Who then, should get the flu vaccine? Per the CDC, everyone 6 months of age and older should get a flu vaccine every season. Vaccination to prevent influenza is particularly important for people who are at high risk of serious complications from the flu. See People at High Risk of Developing Flu-Related Complications for a full list.
When should I get a flu shot? It is recommended to get a shot as soon as they become available, if possible, by October. It takes about two weeks after a vaccination for antibodies to develop in the body that protect against the influenza virus infection, so it’s best to get vaccinated before the ‘flu’ begins spreading in your community.
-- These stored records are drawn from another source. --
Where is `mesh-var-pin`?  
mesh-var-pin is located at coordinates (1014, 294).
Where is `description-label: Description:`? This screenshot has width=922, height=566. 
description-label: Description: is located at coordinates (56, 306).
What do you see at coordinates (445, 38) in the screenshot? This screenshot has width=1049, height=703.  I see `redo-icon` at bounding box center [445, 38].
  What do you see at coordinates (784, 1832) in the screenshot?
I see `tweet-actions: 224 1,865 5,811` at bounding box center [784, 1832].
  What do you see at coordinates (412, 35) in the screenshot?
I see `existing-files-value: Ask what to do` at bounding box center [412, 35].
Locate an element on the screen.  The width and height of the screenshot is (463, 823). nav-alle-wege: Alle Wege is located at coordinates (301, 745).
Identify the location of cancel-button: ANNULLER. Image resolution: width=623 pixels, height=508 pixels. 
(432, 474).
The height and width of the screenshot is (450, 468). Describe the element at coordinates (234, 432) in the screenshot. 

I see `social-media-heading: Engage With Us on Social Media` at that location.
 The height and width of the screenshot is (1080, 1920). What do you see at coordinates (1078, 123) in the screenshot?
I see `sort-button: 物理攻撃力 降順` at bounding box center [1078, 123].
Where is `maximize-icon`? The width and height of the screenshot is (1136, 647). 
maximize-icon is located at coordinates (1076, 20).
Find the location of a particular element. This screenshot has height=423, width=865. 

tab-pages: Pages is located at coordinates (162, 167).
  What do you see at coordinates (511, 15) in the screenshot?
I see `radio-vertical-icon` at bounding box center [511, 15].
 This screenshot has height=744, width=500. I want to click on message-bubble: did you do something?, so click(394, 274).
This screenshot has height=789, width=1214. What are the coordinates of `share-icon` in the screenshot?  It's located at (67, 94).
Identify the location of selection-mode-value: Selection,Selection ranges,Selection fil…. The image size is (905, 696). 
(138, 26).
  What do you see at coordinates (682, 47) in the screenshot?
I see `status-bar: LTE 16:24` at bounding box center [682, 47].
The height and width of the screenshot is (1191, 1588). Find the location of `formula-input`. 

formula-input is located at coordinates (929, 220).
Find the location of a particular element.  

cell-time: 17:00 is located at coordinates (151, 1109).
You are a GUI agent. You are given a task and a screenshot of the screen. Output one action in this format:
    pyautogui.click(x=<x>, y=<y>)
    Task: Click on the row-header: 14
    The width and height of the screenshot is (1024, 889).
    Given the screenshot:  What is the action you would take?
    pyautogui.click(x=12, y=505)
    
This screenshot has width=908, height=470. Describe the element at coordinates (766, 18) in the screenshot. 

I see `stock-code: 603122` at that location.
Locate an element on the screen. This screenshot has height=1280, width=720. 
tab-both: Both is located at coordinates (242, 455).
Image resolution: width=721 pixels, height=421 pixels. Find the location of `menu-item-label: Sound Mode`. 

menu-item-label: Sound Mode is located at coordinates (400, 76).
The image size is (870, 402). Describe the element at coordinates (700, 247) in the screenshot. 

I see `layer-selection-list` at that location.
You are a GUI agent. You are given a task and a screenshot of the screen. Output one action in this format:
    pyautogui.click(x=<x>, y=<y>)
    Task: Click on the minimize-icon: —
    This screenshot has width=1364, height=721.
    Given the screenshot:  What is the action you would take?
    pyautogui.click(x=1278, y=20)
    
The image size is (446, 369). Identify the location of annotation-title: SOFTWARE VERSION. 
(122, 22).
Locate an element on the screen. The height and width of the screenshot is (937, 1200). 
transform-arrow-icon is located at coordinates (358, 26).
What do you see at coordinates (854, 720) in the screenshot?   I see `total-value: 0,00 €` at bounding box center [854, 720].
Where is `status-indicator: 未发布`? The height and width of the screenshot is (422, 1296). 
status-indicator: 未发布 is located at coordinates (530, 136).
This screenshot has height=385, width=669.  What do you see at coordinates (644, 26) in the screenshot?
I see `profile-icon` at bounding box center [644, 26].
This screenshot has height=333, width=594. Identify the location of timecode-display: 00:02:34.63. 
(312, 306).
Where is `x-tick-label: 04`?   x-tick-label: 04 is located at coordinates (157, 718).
The best prevention of any spread of germs or disease is sanitation and good hygiene however, there is still no guarantee. So talk to your medical provider to determine if you are a good candidate for a flu vaccination, if so, consider what could happen if you choose not to. Thankfully there is plenty of material that can be found online regarding this subject that will allow us to make an informed decision that is right for each of us.